君もシャーマンになれるシリーズ26 ~脳は幻覚を見る~
前回(こちら)までに、人類誕生の本質部分に「脳の進化」が位置付けられることを明らかにしてきましたが、進化史的には人類の脳はいまだ発展途上にあり、未完成で不完全な脳なのであろうと思います。特に人類は、環境変化に対する適応を脳の進化に可能性を求めた生物であるといえるほど脳の進化に特化しており、この先の進化の方向性も脳の進化にあることに疑いの余地はありません。
加えて、すでに人類は自然外圧を克服する段階に達したことにとどまらず、自らが引き起こす環境変化に適応しなければならないという運命を背負ってしまいました。この急速な環境変化に適応するには遺伝子の進化では不可能であり、「脳」を進化させることにしか人類進化の可能性は残されていません。言葉を変えると、今後は、「脳」が適応進化できなければ人類は滅亡する運命にあるといえるでしょう。
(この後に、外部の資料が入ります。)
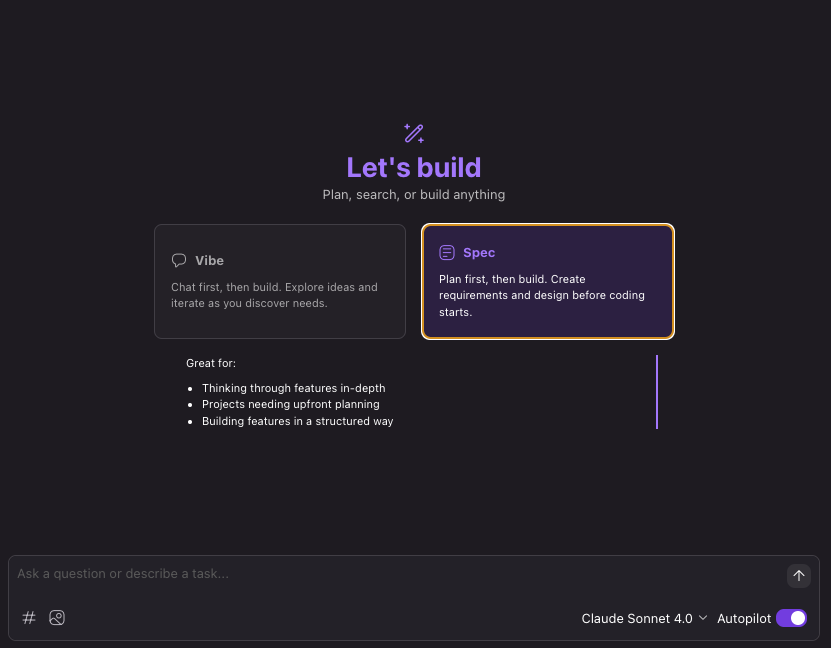Click the purple vertical bar under Spec
Screen dimensions: 831x648
point(657,392)
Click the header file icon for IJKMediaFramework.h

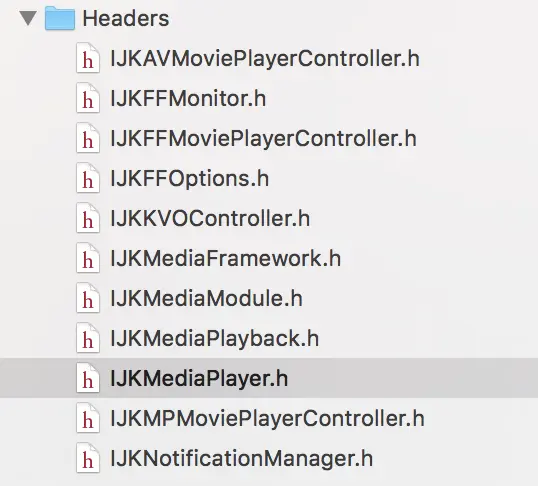[88, 258]
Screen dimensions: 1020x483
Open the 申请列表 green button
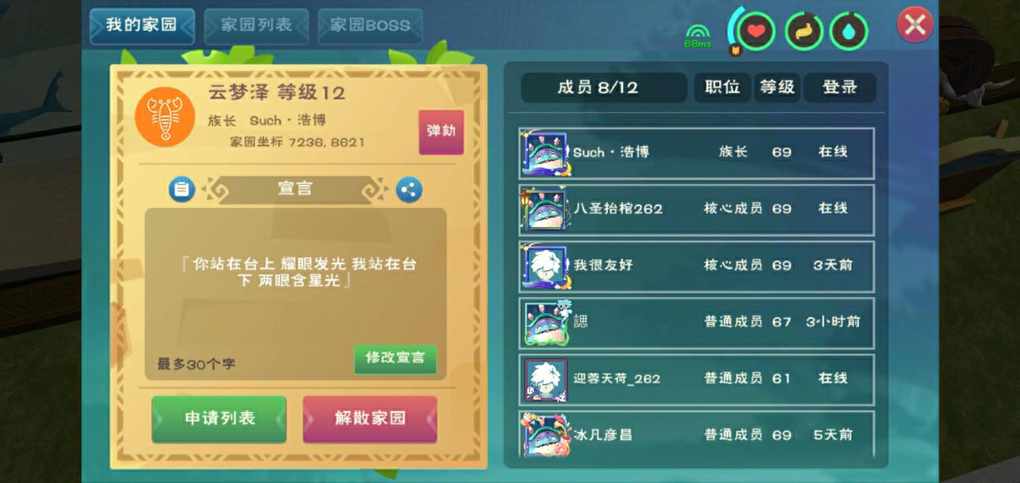click(219, 419)
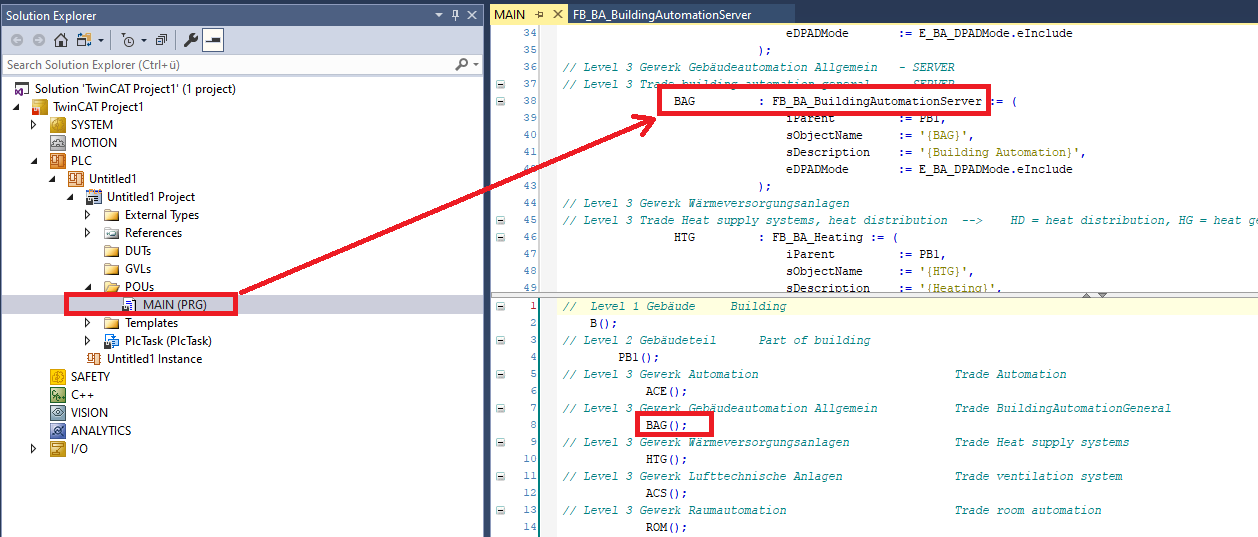Click the Back arrow in Solution Explorer toolbar

tap(17, 40)
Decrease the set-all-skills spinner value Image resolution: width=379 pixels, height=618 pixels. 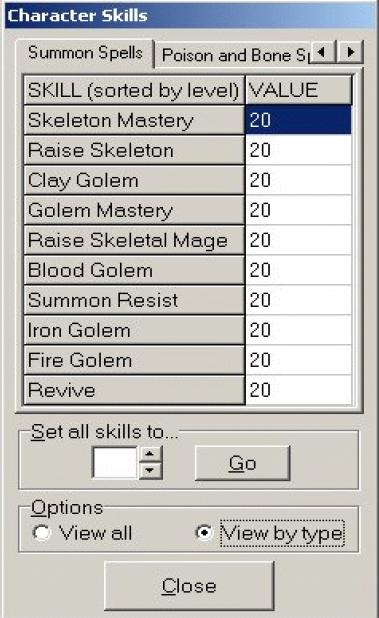(x=150, y=471)
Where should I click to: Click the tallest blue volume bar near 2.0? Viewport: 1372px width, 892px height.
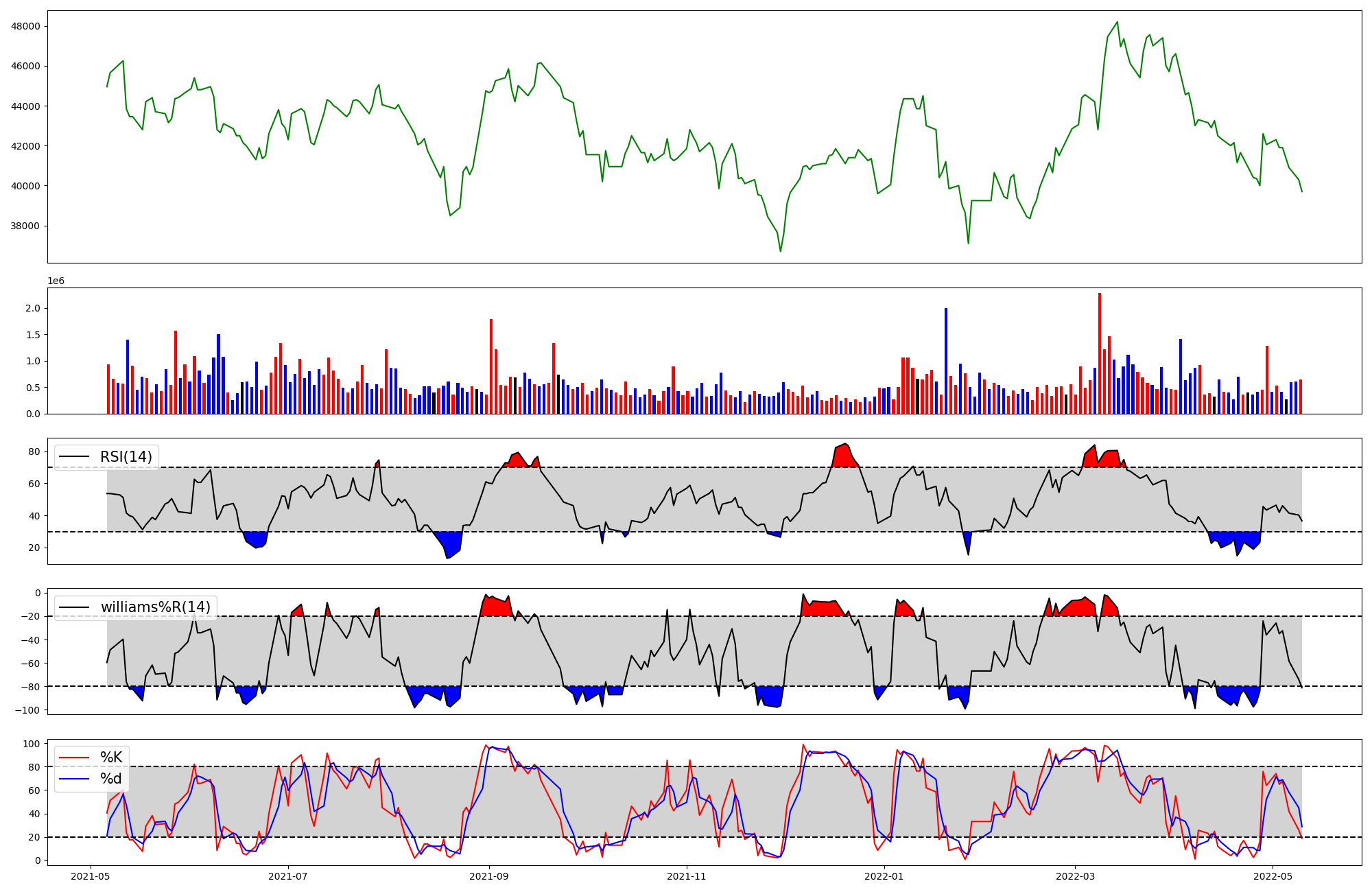click(x=946, y=360)
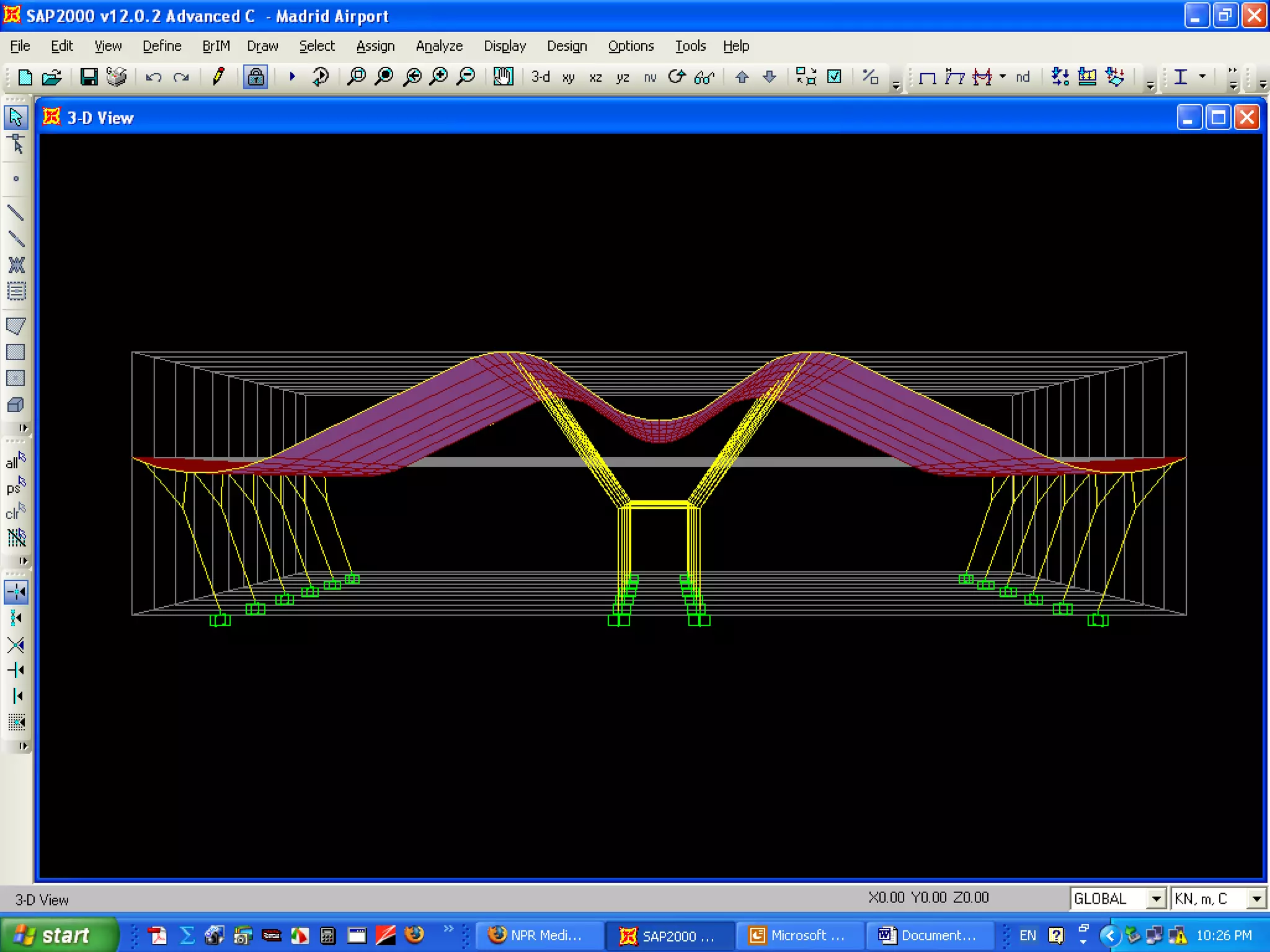
Task: Click the Lock/Unlock Model padlock icon
Action: point(255,77)
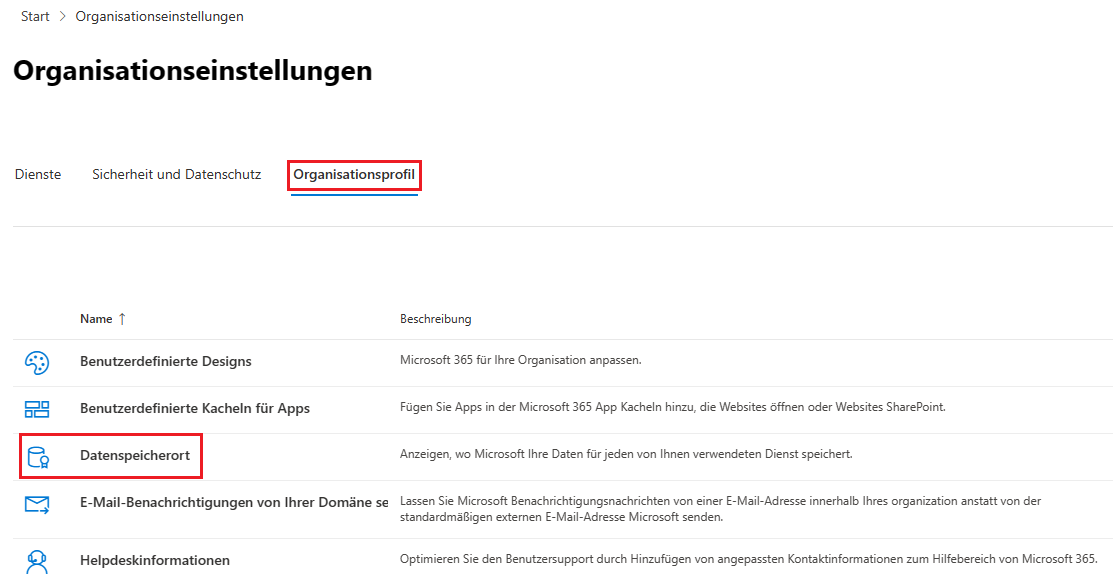Click the palette icon for Benutzerdefinierte Designs
1113x583 pixels.
tap(37, 362)
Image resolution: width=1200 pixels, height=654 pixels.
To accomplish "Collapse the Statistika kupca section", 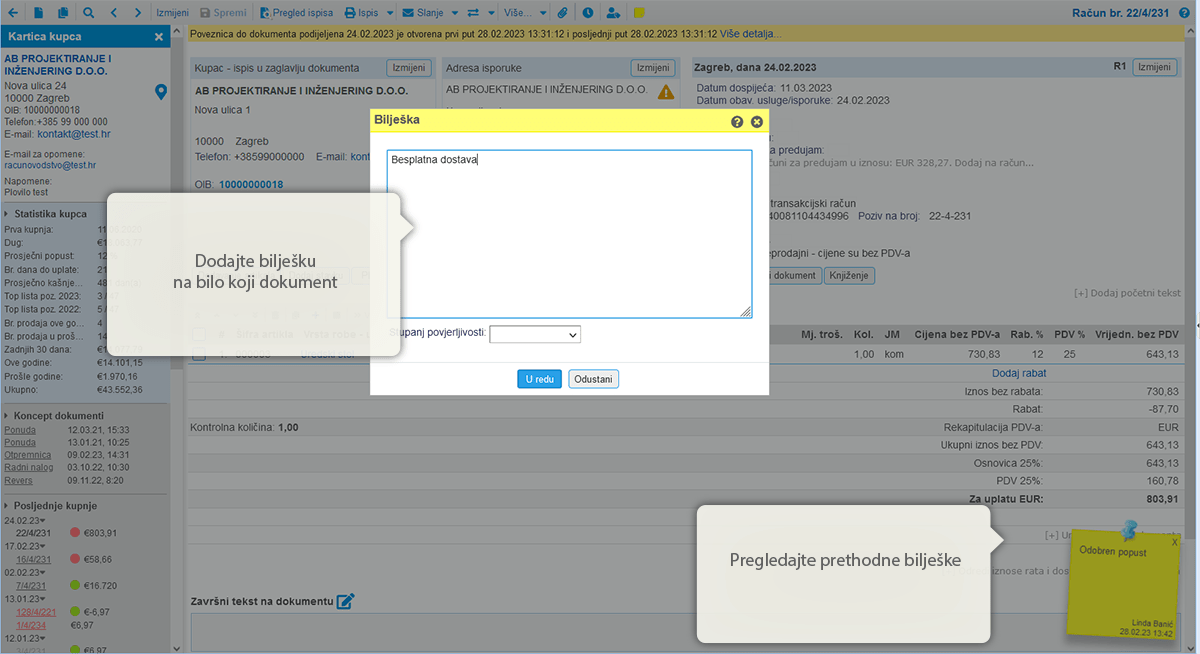I will point(9,214).
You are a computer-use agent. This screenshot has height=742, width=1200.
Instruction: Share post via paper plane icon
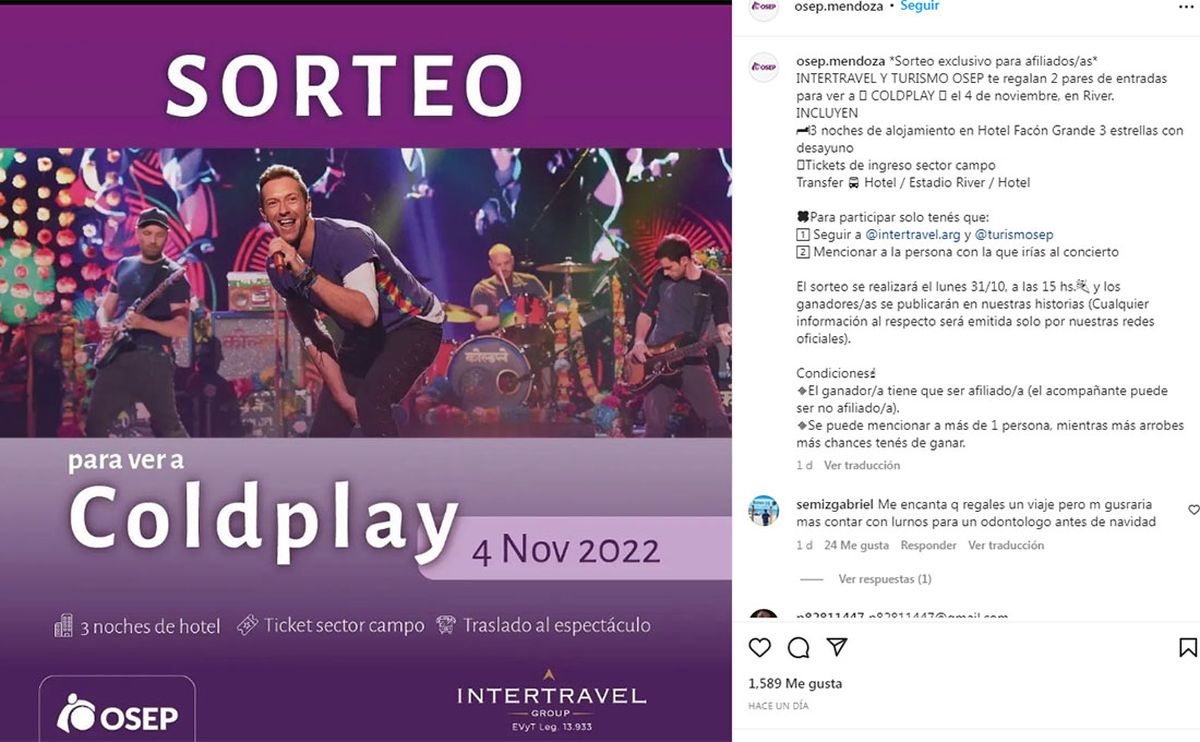(837, 647)
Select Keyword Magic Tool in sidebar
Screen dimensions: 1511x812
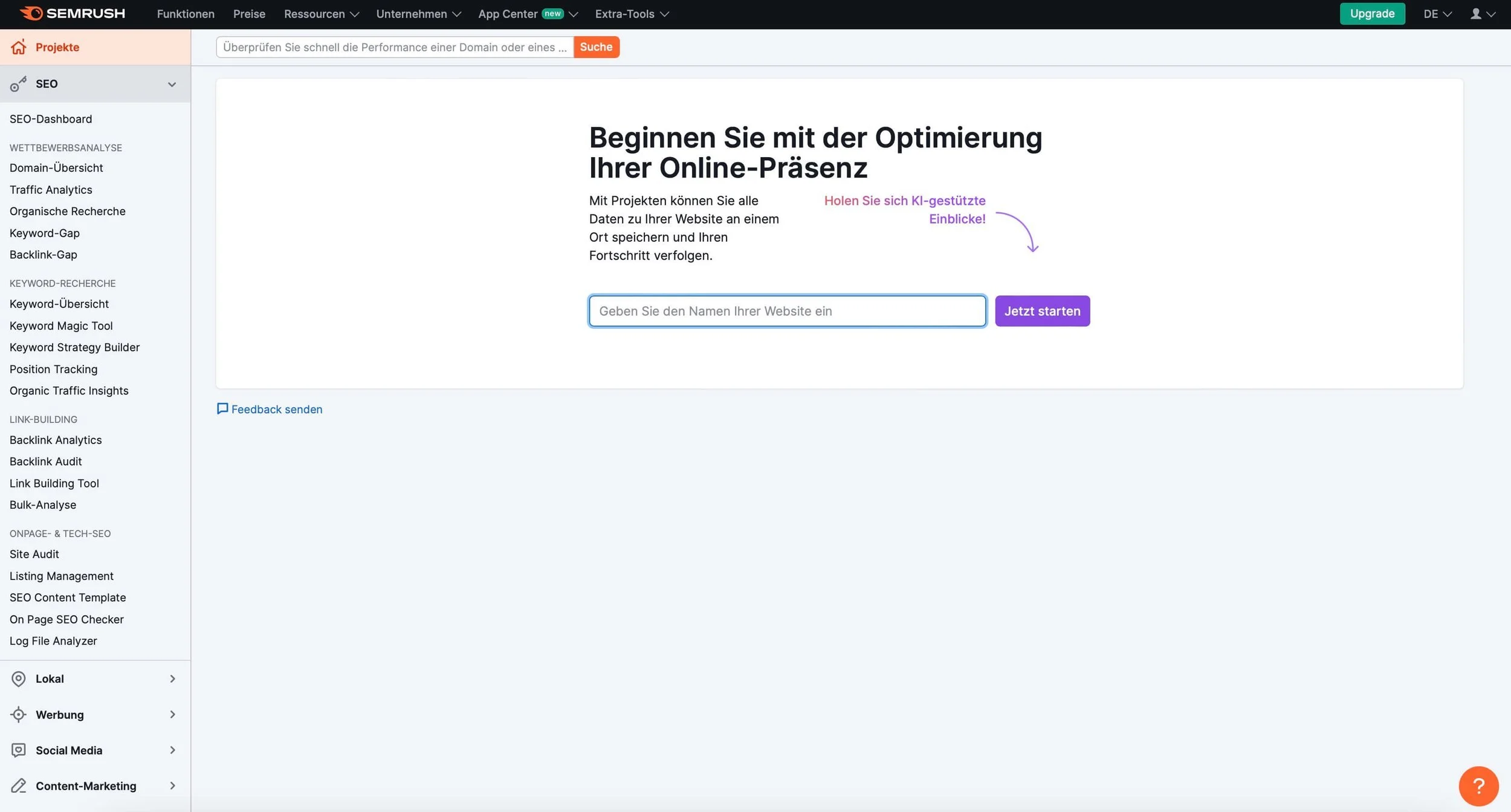pos(61,326)
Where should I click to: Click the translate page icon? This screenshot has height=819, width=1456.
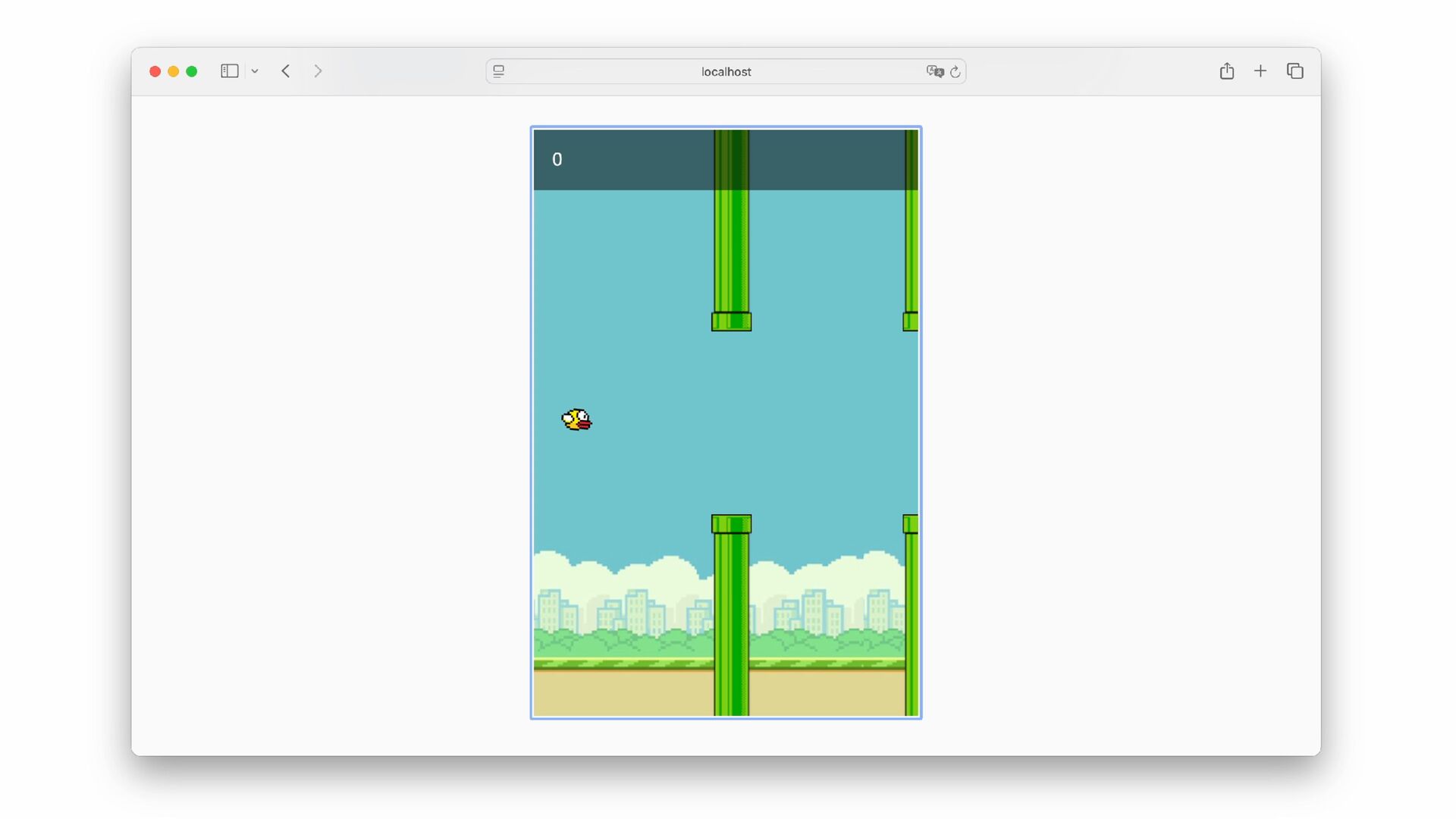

その人類の「脳」は、進化の段階で他のいかなる動物や生物が成し得なかった「観念」を生み出しました。人類は「観念」を生み出したことで、言葉を話し、道具を使い、文明を築き、芸術を生み出し、科学技術を発展させ、DNAでは2%未満の違いしか無いチンパンジーとは全く異なる存在にまで到達しました。
では、人類はなぜ? どのようにして? 「観念」を生み出したのでしょう? そして、観念の無い世界から観念を生み出した存在はどのような存在だったのでしょう・・・?
この様な問いを掲げると、「シャーマンの世界」と通じるなにかを感じます。集団の導き人であるシャーマンは、私たちには伺い知ることのできない超越的な世界を、『観念的』な意味付けをもって伝えてきているのですから、「観念の登場」とシャーマンには深い関係がありそうです。
それでは、これから数回にわたって「観念の登場」と「シャーマン誕生の起源」を解明していきたいと思います。今回は、シャーマンの見ている超越的な世界に通じる『脳が見る幻覚』についてまとめます。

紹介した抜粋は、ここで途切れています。